Marie-Antoinette Papen
Marie-Antoinette Papen (Archives de la Saskatchewan)
Bien peu de femmes ont été mêlées de près aux travaux, aux luttes et aux campagnes de financement menant à la création des postes de radio française dans l'Ouest et en Saskatchewan, car la société de ce temps-là leur réservait un rôle plus effacé qu'aujourd'hui. Néanmoins, quelques-unes ont poussé à la roue et apporté une contribution marquante sinon déterminante. Marie Antoinette Papen a ainsi laissé une empreinte profonde sur l'histoire du poste de radio C.F.N.S. de Saskatoon.
Marie-Antoinette de Margerie naît à Sainte-Anne des Chênes au Manitoba, le 9 juin 1907, benjamine de la famille de Eugène de Margerie et de Bellona Généreux. Son père, ancien critique littéraire et professeur de littérature à l'université de Lille, était venu dans l'Ouest canadien une vingtaine d'années auparavant afin de se refaire une santé. Il meurt toutefois au début de 1908, alors que Marie-Antoinette n'a pas encore un an. L'aîné de la famille, Antonio, âgé d'à peine une douzaine d'années, le remplace du mieux qu'il le peut; sa petite soeur lui vouera toujours une profonde affection et une indéfectible admiration. La jeune fille poursuit ses études à Sainte-Anne des Chênes et dans d'autres villages, au hasard des emplois qu'occupe sa mère pour assurer la subsistance de la famille. Elle fréquente ensuite l'École normale de Brandon, dans le but d'obtenir un brevet d'enseignement, suivant ainsi l'exemple de son grand frère. Elle lui succède d'ailleurs à l'école du village de Hoey, en Saskatchewan, alors que celui-ci devient chef du secrétariat de l'Association Catholique Franco-Canadienne de la Saskatchewan en 1929.

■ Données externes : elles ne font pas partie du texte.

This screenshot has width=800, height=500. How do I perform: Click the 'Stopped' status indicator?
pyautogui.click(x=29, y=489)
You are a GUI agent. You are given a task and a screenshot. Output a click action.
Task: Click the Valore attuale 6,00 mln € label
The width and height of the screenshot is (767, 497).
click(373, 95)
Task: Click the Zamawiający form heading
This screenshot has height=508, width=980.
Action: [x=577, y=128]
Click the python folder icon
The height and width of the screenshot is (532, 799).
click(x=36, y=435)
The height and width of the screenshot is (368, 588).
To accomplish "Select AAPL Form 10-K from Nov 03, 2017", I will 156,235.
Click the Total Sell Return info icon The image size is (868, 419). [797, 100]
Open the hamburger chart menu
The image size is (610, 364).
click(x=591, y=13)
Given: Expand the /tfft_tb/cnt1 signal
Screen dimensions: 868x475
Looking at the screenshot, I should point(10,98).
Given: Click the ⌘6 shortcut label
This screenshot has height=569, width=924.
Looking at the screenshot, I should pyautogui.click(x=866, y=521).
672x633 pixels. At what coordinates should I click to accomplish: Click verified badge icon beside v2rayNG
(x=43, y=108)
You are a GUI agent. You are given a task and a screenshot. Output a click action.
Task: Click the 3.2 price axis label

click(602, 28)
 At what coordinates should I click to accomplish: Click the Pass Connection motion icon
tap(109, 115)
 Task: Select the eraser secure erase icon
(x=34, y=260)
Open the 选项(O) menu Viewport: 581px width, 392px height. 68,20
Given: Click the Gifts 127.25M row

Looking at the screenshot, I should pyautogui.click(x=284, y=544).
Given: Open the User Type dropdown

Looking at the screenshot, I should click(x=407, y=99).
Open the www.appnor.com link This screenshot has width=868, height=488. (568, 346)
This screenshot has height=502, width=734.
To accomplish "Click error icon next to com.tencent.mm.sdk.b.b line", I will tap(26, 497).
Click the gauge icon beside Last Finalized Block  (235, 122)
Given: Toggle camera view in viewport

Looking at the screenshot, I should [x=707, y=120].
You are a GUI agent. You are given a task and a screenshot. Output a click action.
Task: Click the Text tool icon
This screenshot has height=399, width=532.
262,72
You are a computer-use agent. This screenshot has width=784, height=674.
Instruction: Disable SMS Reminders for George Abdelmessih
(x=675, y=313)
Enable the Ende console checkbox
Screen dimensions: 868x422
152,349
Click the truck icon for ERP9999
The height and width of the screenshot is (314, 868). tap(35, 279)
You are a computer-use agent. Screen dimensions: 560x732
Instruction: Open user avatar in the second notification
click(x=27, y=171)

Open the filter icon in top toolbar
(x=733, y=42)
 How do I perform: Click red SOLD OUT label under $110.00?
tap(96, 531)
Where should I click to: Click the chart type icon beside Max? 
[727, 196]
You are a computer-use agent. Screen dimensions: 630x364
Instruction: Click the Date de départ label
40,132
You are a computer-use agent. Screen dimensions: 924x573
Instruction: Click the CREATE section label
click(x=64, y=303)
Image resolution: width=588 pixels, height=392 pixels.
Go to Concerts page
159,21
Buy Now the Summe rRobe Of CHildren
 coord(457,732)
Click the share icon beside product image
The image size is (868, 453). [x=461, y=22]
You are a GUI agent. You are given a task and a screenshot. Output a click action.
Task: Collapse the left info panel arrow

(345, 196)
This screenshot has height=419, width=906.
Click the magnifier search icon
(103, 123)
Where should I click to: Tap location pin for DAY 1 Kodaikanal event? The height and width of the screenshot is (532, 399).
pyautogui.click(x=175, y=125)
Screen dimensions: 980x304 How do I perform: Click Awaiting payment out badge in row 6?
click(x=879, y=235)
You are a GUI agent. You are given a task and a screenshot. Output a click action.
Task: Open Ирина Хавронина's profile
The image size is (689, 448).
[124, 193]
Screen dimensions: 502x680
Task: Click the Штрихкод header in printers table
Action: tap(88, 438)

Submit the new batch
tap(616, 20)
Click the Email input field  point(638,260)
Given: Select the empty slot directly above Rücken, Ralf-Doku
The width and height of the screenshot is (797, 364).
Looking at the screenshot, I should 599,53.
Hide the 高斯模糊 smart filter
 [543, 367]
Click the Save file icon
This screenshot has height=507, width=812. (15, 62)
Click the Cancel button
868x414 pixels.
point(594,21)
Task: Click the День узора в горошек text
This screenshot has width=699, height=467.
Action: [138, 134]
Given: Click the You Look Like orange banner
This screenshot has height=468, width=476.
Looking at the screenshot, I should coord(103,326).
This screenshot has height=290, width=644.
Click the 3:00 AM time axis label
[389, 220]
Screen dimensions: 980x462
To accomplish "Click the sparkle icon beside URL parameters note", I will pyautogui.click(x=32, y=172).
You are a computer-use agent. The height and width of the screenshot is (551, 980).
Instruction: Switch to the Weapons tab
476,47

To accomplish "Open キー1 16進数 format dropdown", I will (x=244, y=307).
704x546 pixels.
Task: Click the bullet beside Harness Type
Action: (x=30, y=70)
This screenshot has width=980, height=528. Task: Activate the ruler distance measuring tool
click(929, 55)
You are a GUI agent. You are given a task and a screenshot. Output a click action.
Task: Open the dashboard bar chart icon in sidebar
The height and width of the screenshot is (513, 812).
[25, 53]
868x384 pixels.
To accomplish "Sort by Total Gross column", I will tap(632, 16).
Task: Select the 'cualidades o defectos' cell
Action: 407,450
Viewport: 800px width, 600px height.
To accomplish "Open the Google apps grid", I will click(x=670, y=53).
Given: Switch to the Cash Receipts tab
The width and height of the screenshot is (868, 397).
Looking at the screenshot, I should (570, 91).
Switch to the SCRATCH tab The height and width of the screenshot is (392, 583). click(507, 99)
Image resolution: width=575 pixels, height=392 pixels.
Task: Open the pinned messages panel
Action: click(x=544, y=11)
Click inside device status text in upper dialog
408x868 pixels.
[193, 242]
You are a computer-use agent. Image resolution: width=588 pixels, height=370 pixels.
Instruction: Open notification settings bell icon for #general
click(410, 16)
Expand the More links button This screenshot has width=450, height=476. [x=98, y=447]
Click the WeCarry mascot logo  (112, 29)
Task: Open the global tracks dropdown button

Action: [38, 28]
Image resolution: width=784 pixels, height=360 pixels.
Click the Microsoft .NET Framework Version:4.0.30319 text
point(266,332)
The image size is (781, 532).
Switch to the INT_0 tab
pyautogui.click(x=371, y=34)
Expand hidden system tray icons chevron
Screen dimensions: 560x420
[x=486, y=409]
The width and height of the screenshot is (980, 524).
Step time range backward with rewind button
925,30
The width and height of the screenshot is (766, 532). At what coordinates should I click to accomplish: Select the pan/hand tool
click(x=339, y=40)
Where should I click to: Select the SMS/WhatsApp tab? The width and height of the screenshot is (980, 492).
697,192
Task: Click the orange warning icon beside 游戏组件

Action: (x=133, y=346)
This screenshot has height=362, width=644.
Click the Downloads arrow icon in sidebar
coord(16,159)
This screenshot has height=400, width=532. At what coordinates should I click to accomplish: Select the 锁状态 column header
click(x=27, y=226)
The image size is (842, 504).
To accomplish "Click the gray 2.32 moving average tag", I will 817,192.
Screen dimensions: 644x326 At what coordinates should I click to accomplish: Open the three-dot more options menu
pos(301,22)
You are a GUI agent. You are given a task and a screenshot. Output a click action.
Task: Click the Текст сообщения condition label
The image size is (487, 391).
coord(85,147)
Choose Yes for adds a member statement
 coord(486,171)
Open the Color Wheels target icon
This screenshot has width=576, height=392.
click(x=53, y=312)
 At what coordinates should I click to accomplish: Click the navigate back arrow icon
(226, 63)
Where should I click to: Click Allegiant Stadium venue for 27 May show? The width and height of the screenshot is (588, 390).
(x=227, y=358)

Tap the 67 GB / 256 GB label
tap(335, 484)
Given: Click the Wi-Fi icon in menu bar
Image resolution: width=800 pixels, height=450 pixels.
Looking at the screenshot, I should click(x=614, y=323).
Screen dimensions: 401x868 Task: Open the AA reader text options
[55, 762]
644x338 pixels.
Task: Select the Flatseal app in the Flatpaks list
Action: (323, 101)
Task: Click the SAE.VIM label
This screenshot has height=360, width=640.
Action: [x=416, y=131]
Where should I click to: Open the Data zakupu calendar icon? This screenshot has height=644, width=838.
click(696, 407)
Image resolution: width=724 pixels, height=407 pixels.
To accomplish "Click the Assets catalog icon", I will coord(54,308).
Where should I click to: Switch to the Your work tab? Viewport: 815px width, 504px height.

C'est là qu'elle fait la connaissance d'un jeune fermier d'origine belge, Charles Papen. Elle l'épouse à la Noël de 1934. Mais à cause des difficultés financières qui frappent la ferme familiale, le jeune couple prend le parti de s'installer en Belgique en 1937 avec le premier-né, Jean. Les nuages de la guerre commencent déjà à s'amonceler à l'horizon et le début des hostilités empêche les Papen de reprendre le chemin du Canada. Charles en profite pour compléter des études en comptabilité et gestion d'affaires. La famille, qui compte maintenant trois enfants, revient au Canada en 1947.

Marie-Antoinette Papen accepte un poste d'institutrice à l'école Knapton, au sud de Prud'homme. Pendant ce temps, son époux est employé comme comptable dans diverses maisons d'affaires de Saskatoon. Il est entre autres secrétaire et gérant de la Caisse populaire française de la ville. Sa famille le rejoint dans la Ville des Ponts en 1950. Mme Papen devient alors secrétaire de la grande campagne de souscription pour la radio française. La campagne a pour but de recueillir les 300 000 $ nécessaires pour la construction des postes de radio de Gravelbourg et de Saskatoon, dont on est certain de bientôt recevoir les permis d'exploitation. C'est ainsi que s'ouvre un autre chapitre de sa vie, chapitre qui devait durer plus de deux décennies en tout.

Le poste des Canadiens Français du Nord de la Saskatchewan, C.F.N.S., entre en ondes au début de novembre 1952. Antoinette Papen a la charge de la discothèque, du service de la vente des annonces commerciales et de la traduction des bulletins quotidiens de nouvelles, que l'on reçoit en anglais par téléscripteur. Elle anime aussi l'émission féminine quotidienne «Au fil de l'heure».

En 1952, la famille part pour Melfort, où M. Papen a accepté le poste de gérant d'une grande compagnie concessionaire d'automobiles. Trois ans plus tard, elle revient à Saskatoon, où Charles Papen devient gérant du poste de radio C.F.N.S. Mme Papen travaille alors de concert avec son époux afin de liquider les lourdes dettes du poste et d'offrir à la population du nord de la province des programmes intéressants et variés. Elle reprend le micro et anime à nouveau l'émission féminine.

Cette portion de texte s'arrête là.